[STORED DATA Boundary: Start]
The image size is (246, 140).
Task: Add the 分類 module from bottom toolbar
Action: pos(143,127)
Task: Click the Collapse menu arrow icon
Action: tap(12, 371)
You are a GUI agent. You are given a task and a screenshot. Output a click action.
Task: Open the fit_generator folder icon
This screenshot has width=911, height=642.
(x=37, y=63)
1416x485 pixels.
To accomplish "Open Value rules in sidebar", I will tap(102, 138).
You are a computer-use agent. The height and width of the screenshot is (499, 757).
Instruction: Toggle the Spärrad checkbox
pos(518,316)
[STORED DATA Boundary: End]
[STORED DATA Boundary: Start]
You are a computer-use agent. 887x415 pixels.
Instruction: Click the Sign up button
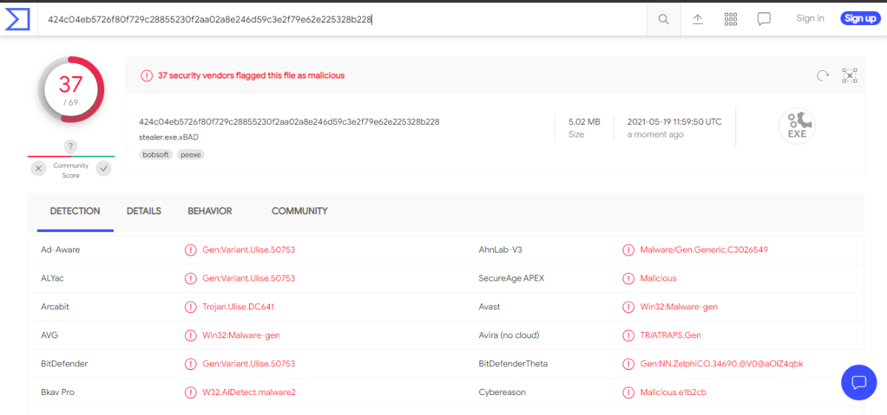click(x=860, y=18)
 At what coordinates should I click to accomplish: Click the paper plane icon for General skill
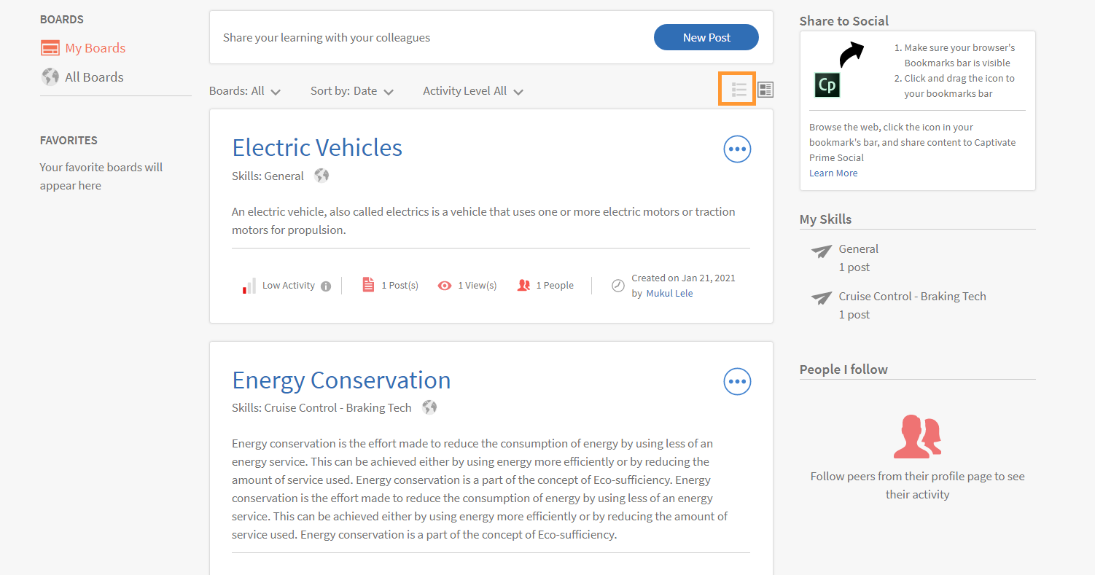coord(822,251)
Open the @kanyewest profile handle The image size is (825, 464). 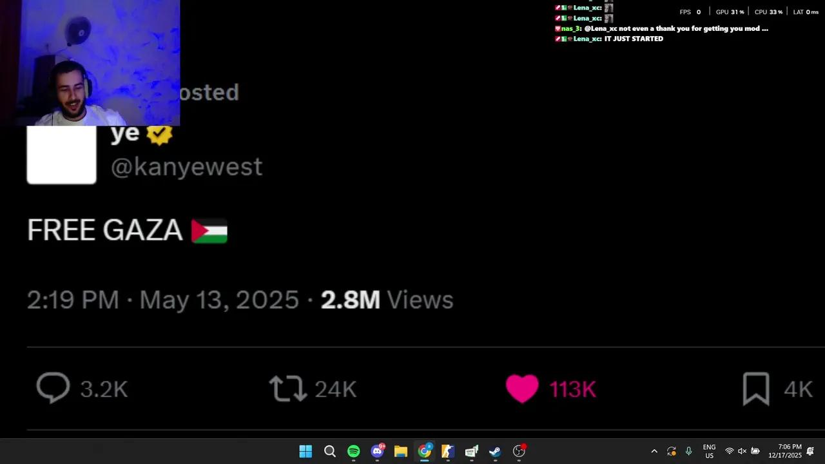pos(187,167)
[STORED DATA Boundary: End]
Find every line above that includes the word "computer", then state how many there are and nothing more.

→ **RESPONSE TO THE TASK**
2